I am not sure I fully understand that. I am using IMAP (but thnking of switching back to pop).
So even on the things like my inbox in thunderbird where I have trashed the email messages (or downloaded them to a local foder), I still have to compact them to clear up space?
| 7:03 am on Feb 12, 2014 (gmt 0)|
Its the local folders and local copies of IMAP folders that need compacting.
| 10:04 pm on Feb 12, 2014 (gmt 0)|
For reference, for windows there is a thunderbird migration tool MOZBACKUP. Details of use at...
The latter is more definitive and gives paths for different OS types/versions including linux.
| 10:24 pm on Feb 12, 2014 (gmt 0)|
"Its the local folders and local copies of IMAP folders that need compacting. "
So compacting the inbox on for an imap account does nothing to reduce size / increase performance on the mail server?
| 11:59 am on Feb 14, 2014 (gmt 0)|
The mail server may even keep email in a format that does not need compacting. THE reason I do not use Thunderbird is because of its mail format.
| 4:09 pm on Feb 14, 2014 (gmt 0)|
Which email client DO you recommend then?
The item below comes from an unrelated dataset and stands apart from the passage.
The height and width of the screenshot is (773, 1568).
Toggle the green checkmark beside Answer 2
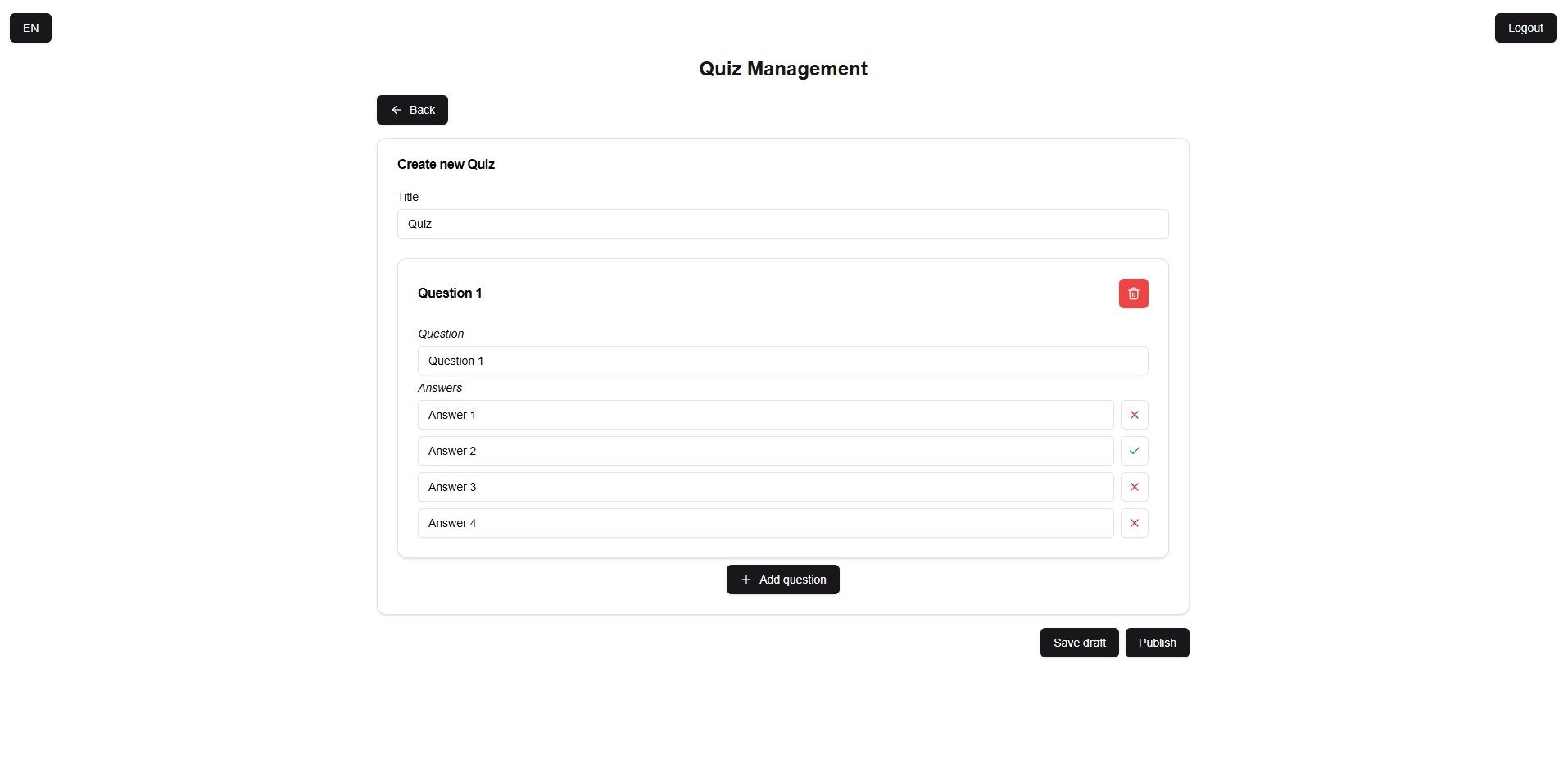(1134, 451)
| 9:29 pm on Feb 14, 2014 (gmt 0)|
I've been using thunderbird, originally on windows, since it first came out and for a few years now on linux. It's the only email client I use, although I used a few others early on. I find it excellent, easy to manage, with enough plugins to make my life easier (QuickNote, QuickText and a few headers monitors, for example). When I want to change machines I simply copy the data folder across. If I need to view the email's header (a frequent requirement) I simply hit Ctrl-U.
Thunderbird, like many other emailers, keeps all emails for a single MAILBOX in a single file for that mailbox. A few emailers use a method which has one file per email. The difference from a user viewpoint is: the former occasionally needs to be compacted, mainly due to emails being removed - easy enough, a single option on the menu. Emails are retained in the single-file mailbox even after "deletion" to trash: Compact removes the deleted emails from the file. Depending on how the emailer is set up, a popup comes up every so many "deleted" Kb or Mb asking if a Compact is required.
Another thing I like is security and ease of update for bugs fixes etc.